QUOTED PASSAGE:
┄┄┄┄┄┄┄┄┄┄┄┄┄┄┄┄┄┄┄┄
What, in trying to learn about the person closest to you, might you discover about yourself? Because along with personal identity come questions of personal responsibility, which I also think a lot about in this book. Who is responsible for my happiness? Jean, looking for something else, comes face to face with this conundrum. Thinking about how unlikely it is that we – any of us – should develop with anything like synchronicity, the question of difference is increasingly pressing, even if love itself is not in question.
And with difference, the notion of trust – which is not a passive thing. I love Alfred Hitchcock’s Suspicion – which I saw again recently. I was surprised to find it echoed so closely both the atmosphere and themes of my novel.

Q. ATTACHMENT is divided into sections and set in three places: New York, London and the
imaginary island of St Jacques. What did you have in mind by structuring the novel this way?
A.
I didn’t schematically set out to convey any particular symbolism via location (novels are written more mysteriously – to the writer – and more helplessly than readers may imagine), but one place, New York, is the childhood home of Jean, my protagonist; London is her marital or adult home, and St Jacques is ‘other,’ and therefore a place where she is not bound by the habits and expectations of the other two. I have noticed a kind of cold-eyed clarity when I travel, and again when I return home: I think we all get that in varying degrees. Very often, dislocation affords insight. You know how cars are called things like Explorer, Quest, Escapade, Discovery…? We are restless beings, in life and in fiction, which is all about life. Books often involve travel and then the strenuous effort to get home, whether from Narnia or Wonderland or Oz and, in a way, our heroine in ATTACHMENT, Jean, is also trying to get home. Although she doesn’t always know it, in her search for truth she journeys both to her childhood place and to her adopted London, where she has made her own family. The search for our lost Eden – and perhaps our future or alternative Eden–is certainly a theme in this book. St Jacques, an imaginary tropical island, offers a good sample of Eden, even a classic one, but you can speculate that the past, and the time before all kinds of knowledge, is Paradise. From birth to adulthood, or maturity, our lives can seem like a journey away from Eden and the desire to get back there; naturally fiction likes to follow this trajectory.

Q. The reality of aging is another theme in ATTACHMENT. Do you think the fear of aging is primarily a female anxiety?
A.
To the extent that youthful beauty is so wildly prized in women, the inevitable waning may be more obviously painful and cruel for women, especially for beautiful ones, but I think everybody feels anxiety about aging. It may be the thing that most separates us from other animals, who don’t suffer anxiety about aging – a bare-bones form of consciousness. Not merely fretting over diminishing allure – which men also suffer, of course they do–but, more profoundly, and universally, over the gradual approach of death. I think death awareness is an experience, even a sensation, not unlike homesickness. Paradoxically: because one is dread while the other involves us in longing and nostalgia. These are very distracting, and sometimes distressing emotions. Which may be why we especially treasure the times and kinds of experience in which we are fully and necessarily in the heroic present during sex, for example, or when giving birth.
┄┄┄┄┄┄┄┄┄┄┄┄┄┄┄┄┄┄┄┄
TASK SET:
1 – In the author interview, rewrite the passage between "And with difference, the" and "of my novel.", inclusive, swapping "trust" for "faith".
2 – According to the author interview, which of the novel's three places is Jean's childhood home?

SOURCE EXCERPT:
┄┄┄┄┄┄┄┄┄┄┄┄┄┄┄┄┄┄┄┄
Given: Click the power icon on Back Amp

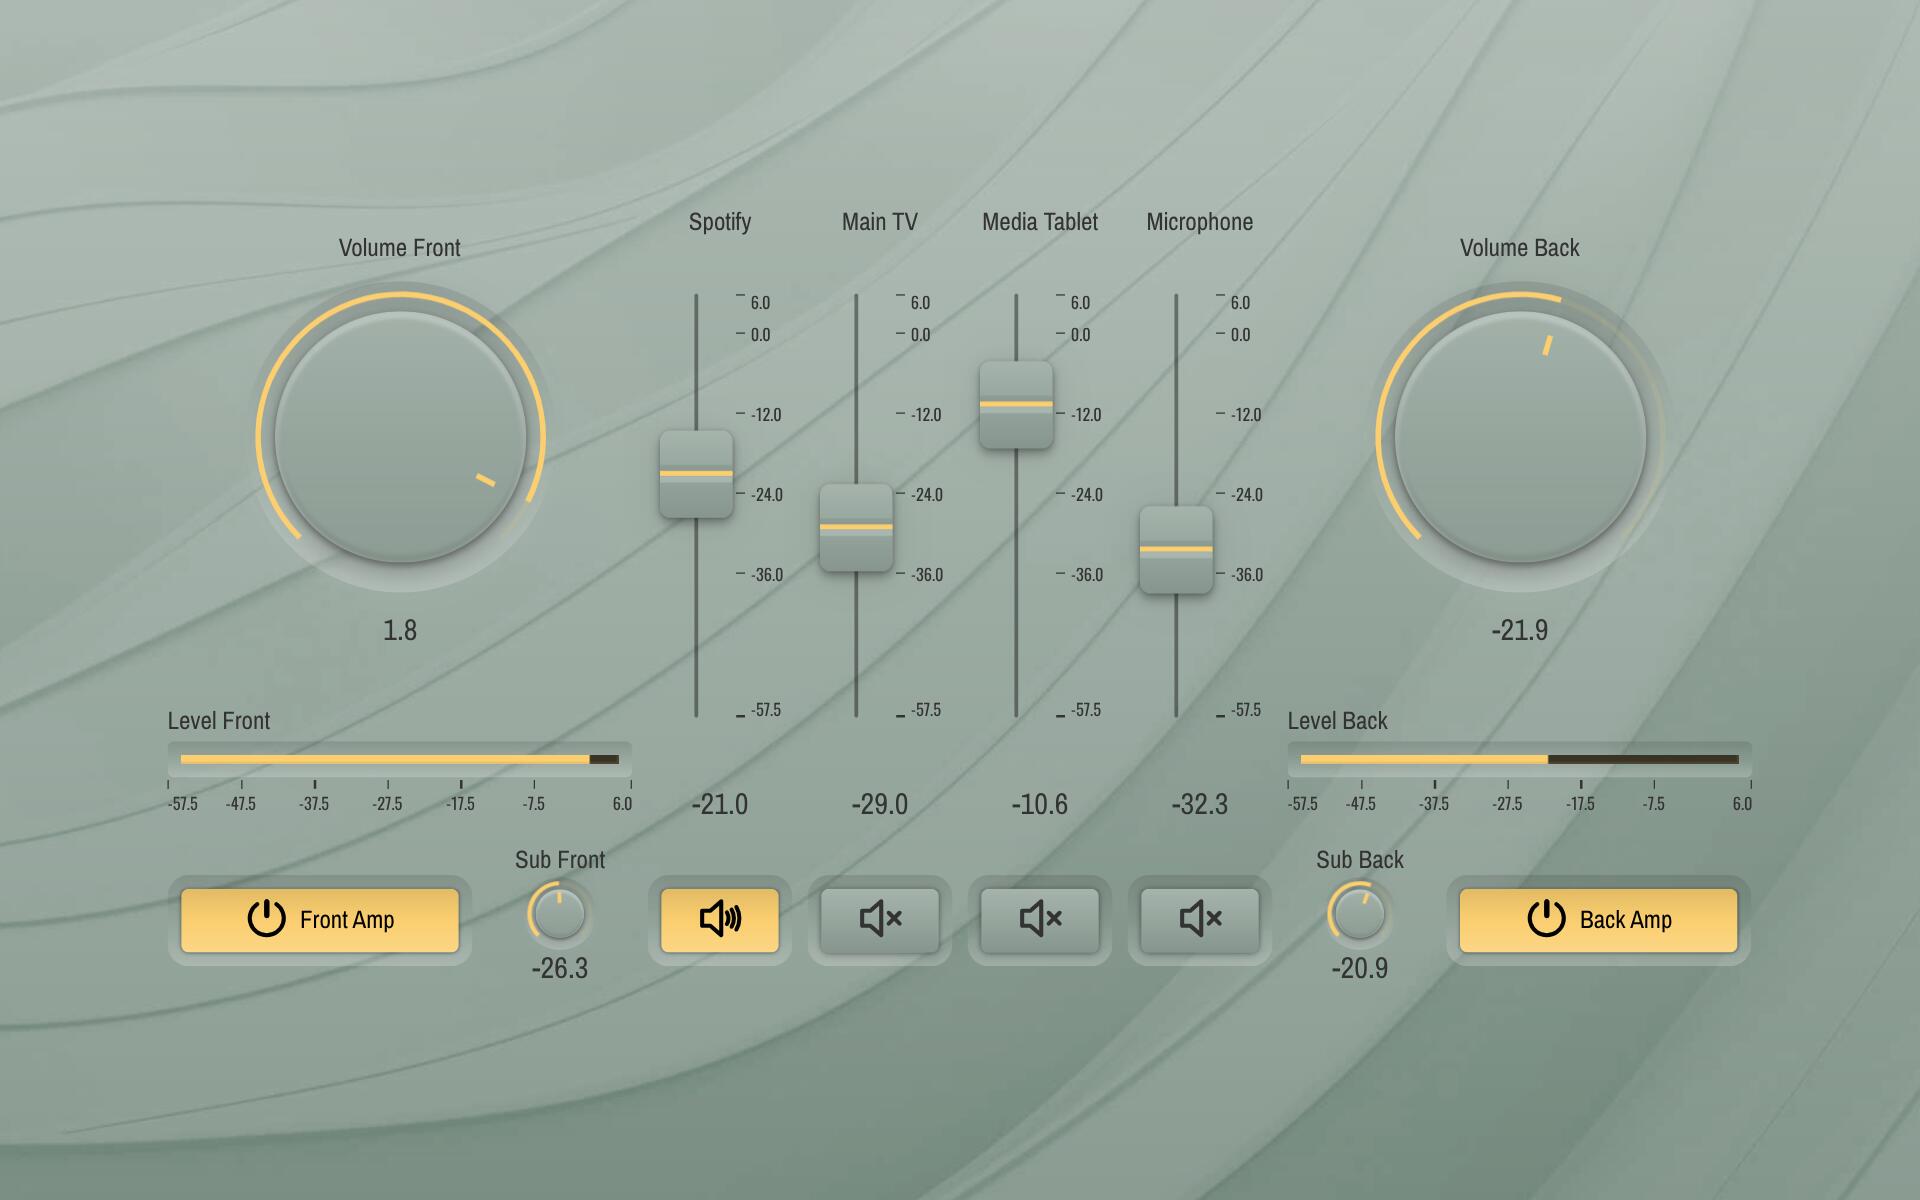Looking at the screenshot, I should tap(1545, 918).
┄┄┄┄┄┄┄┄┄┄┄┄┄┄┄┄┄┄┄┄
SOLUTION LIST:
1 –
And with difference, the notion of faith – which is not a passive thing. I love Alfred Hitchcock’s Suspicion – which I saw again recently. I was surprised to find it echoed so closely both the atmosphere and themes of my novel.

2 – New York